Danser avec les personnes âgées hospitalisées

Au lieu de les faire rire, deux danseuses de Québec vont à la rencontre des personnes âgées avec leurs corps. Elles déambulent dans les corridors des CHSLD, et dansent pour les cas lourds, ceux qui n'ont plus la force de descendre dans la salle commune pour jouer au bingo. Et souvent, elles réussissent à créer un contact.
Même si la personne est atteinte de troubles cognitifs sévères et qu'elle ne peut bouger que les doigts ou le bout du pied, «on a l'impression de danser ensemble», témoigne Priscilla Simard, l'une des deux danseuses du nouvel organisme Le papillon blanc. Elle et sa collègue Marie-Noëlle Goy ont commencé leurs visites dans deux résidences pour personnes âgées de Québec en mars.
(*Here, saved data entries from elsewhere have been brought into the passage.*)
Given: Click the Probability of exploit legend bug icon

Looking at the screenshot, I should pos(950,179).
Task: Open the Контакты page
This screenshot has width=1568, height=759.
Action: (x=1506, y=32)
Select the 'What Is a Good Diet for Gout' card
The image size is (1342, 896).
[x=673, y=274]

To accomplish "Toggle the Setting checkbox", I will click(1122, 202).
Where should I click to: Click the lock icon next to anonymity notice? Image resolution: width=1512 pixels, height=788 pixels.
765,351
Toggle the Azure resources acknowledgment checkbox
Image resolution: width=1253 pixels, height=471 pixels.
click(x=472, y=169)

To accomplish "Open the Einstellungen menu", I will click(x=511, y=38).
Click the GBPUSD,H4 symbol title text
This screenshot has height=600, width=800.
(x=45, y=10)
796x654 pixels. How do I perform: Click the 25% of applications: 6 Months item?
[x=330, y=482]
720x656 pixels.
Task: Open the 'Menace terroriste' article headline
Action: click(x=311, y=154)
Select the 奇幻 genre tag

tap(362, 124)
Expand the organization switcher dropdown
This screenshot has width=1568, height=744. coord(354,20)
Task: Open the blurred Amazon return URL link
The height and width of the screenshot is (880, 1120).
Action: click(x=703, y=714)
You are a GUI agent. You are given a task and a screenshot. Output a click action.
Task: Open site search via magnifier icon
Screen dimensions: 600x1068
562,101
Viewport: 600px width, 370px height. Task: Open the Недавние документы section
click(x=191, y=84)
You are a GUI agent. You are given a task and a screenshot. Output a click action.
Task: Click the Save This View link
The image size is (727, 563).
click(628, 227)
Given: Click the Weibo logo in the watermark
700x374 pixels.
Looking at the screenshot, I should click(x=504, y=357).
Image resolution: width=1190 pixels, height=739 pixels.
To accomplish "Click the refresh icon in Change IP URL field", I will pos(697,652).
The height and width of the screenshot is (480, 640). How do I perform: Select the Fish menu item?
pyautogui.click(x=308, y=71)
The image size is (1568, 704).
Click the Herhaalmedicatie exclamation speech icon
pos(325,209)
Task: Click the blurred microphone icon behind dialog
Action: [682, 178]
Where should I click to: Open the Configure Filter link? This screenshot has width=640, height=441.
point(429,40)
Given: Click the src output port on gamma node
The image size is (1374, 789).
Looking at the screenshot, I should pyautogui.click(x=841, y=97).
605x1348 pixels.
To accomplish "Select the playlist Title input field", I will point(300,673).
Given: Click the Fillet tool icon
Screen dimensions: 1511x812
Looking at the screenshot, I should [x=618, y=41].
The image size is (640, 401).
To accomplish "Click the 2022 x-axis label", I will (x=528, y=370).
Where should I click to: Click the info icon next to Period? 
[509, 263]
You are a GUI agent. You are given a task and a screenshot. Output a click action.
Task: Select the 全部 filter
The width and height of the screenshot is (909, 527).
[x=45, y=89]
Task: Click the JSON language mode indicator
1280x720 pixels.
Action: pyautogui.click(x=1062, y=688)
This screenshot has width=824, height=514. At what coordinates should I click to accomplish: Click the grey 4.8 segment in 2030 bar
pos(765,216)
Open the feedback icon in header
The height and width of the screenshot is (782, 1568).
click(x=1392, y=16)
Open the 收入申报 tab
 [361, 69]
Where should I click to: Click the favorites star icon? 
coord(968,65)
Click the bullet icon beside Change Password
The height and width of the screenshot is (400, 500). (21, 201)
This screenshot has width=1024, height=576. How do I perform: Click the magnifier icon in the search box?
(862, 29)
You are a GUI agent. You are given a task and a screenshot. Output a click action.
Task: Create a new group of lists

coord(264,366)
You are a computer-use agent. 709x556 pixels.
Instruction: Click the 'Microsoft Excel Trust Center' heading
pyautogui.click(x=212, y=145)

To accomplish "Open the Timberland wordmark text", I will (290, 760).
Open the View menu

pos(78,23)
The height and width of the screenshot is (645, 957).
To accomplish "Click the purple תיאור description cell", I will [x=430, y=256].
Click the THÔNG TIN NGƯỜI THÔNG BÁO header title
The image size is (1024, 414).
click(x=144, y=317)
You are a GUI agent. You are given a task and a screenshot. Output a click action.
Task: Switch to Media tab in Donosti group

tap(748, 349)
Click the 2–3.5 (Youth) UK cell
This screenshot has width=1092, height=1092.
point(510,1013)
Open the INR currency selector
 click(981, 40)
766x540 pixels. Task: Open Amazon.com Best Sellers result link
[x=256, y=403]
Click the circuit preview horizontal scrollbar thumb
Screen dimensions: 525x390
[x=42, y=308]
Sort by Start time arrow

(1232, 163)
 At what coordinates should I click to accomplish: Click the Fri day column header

Et l'effet a été instantané. Mme Simard parle d'une dame aigrie et parfois même violente avec le personnel, qui leur a ouvert la porte de sa chambre. «On a réussi à faire danser son coeur», lance-t-elle.
Le technicien en loisirs Martin Paradis, qui travaille à la résidence Le Faubourg, à Québec, a été le premier à croire au projet. «Ça va toucher à une clientèle que même moi je ne peux pas atteindre», explique-t-il.
Mais comme leur projet ne s'insère pas dans une quelconque enveloppe gouvernementale, elles lancent mardi une campagne de financement. Elles espèrent amasser 4000 $ au moyen de La Ruche (laruchequebec.com), un site de financement participatif. «On veut être capable d'offrir des visites régulières dans les centres, question d'apprivoiser ces personnes en perte d'autonomie ou en fin de vie», soutient Priscilla Simard.